November 25, 2007

Champion: The Man Who Wears Gloves


If you've ever seen a championship boxing match, then you know that while the lightweights certainly can't beat the heavyweights, they're nevertheless a hell of a lot scrappier, tougher, even scarier since they haven't got an ounce of fat to cushion any of the furiously thrown blows. Champion, Kwak Kyung-taek's biopic on South Korea's world-class contender Kim Deuk-gu, doesn't tell one fighter's rags to riches story, or traffic in his poetic inarticulacies of rage, though it could have done either given its subject matter. Instead, the flick relates the ascent of a fairly likable, none-too-bright pugilist who seems motivated by cultural imperatives and grounded by the respect that accompanies accomplishments which garner you a big fat wreath and a bloody nose. It's hard to tell whether actor Yu Oh-seong is doing a bad job or a solid one as he represents a man with little depth, not much smarts, and a boy's undeveloped philosophies. There's a lot of blank stares and looks of incomprehension. That might be the brutal truth. Ultimately, he's easy on the eyes and his tightie whities are always spotless. While the actual matches could've gone on much longer, his flashbacks are kept to a minimum. Kindly so.

November 17, 2007

The Ghost: Ring-a-ding-ding


What's the most influential horror movie ever? Psycho? Halloween? Frankenstein? In recent history, at least in Asia, the answer would definitely be The Ring. And for The Ghost, writer-director Kim Tae-kyeong trots out his own facsimile of that landmark movie's creepy dead girl. Why is the image of a silent young woman with straight, dirty black hair hanging in front of her face so unsettling? Even now, after having seen various incarnations of this demon-spawn in a half-dozen flicks, she's still got a certain undeniable power. Maybe it's the idea of a battered woman or an abused child who refuses to be beaten coming back from the dead to right wrongs. (The catch is she's got so much justifiable anger that she's a little out of control.) Woman as victim becomes woman as vengeance. Having the spirit inhabit different bodies, as Kim does here, just makes her transformation that much more universal. Like any decent fright flick, The Ghost also throws out a number of existential questions like if our memories were erased would we become someone else or who is responsible for an accidental death? I think I like amnesiacs! They're so open.

November 10, 2007

Shiri: She-bang She-bang


Shiri, Kang Je-gyu's enjoyable political thriller, has a riveting opener: With barely a word of dialogue, an extended montage of shooting, stabbing, screaming, running in the rain, and eating slop introduces us to the dehumanization undergone by a North Korean rebel military outfit. Yet the star pupil of this factional force isn't Pyongyang's answer to Sylvester Stallone; it's Kim Yunjin, the same lovely actress who made a splash stateside with her role in the cult series Lost. To call her character in this film a femme fatale strikes me as missing the point. Such an assertion just cheapens her antiauthoritarian convictions...or the effectiveness of the brainwashing. (That's your call.) But as she kill, kill, kills, she's destined to break as many hearts as she shoots because she can't shed her convictions as easily as her disguising wig. Though this flick has some slow sections before the big shoot-em-up in the stadium, it's also got some unexpected treats like a makeout scene in an aquarium and an excerpt from a Korean production of Guys and Dolls. The light military protection of a newly discovered, scent-free liquid bomb is an improbable plot point but from the looks of the resultant explosions perhaps that material was overhyped.

November 3, 2007

A Tale of Two Sisters: Lights! Camera! Inaction!

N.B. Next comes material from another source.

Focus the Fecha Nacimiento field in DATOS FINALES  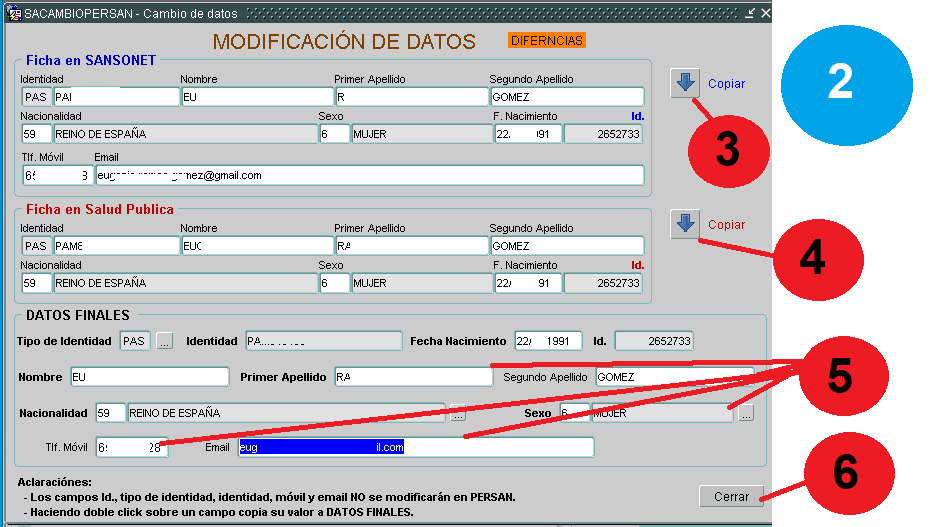pyautogui.click(x=548, y=341)
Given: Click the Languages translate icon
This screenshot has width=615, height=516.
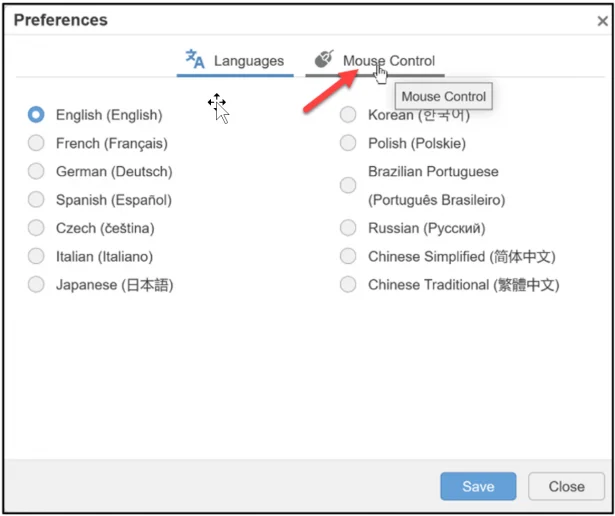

As far as symbolist family sagas involving ghostly multiple personalities go, I suppose A Tale of Two Sisters is one of the less hermetic ones. By the end of this atmospheric mystery (which is another way of saying that it's not that suspenseful), everything except for the creepy critters has pretty much been explained. Frankly, I would have preferred a bit more head scratching. I like the lizard creatures, the child crawling out of the woman's crotch, and the big bloody bag. Who cares what's in it? That's scary! But most of the time Kim Ji-woon's film has you watching anticipatory tableaus cheapened by the nagging question is this happening in the stepmom's head, the daughter's head, or the little sister's head. Why none of the characters chose to bash in the father's head may be the greatest mystery of all. Though he's somewhat peripheral to the action, his very coolness is so inappropriate that I kept hoping he'd turn out to be a modern version of Ted Bundy or Dr. Frankenstein. No such luck. Lots of nice haircuts shot so the face is somewhat obscured like in The Ring. But not nearly as riveting.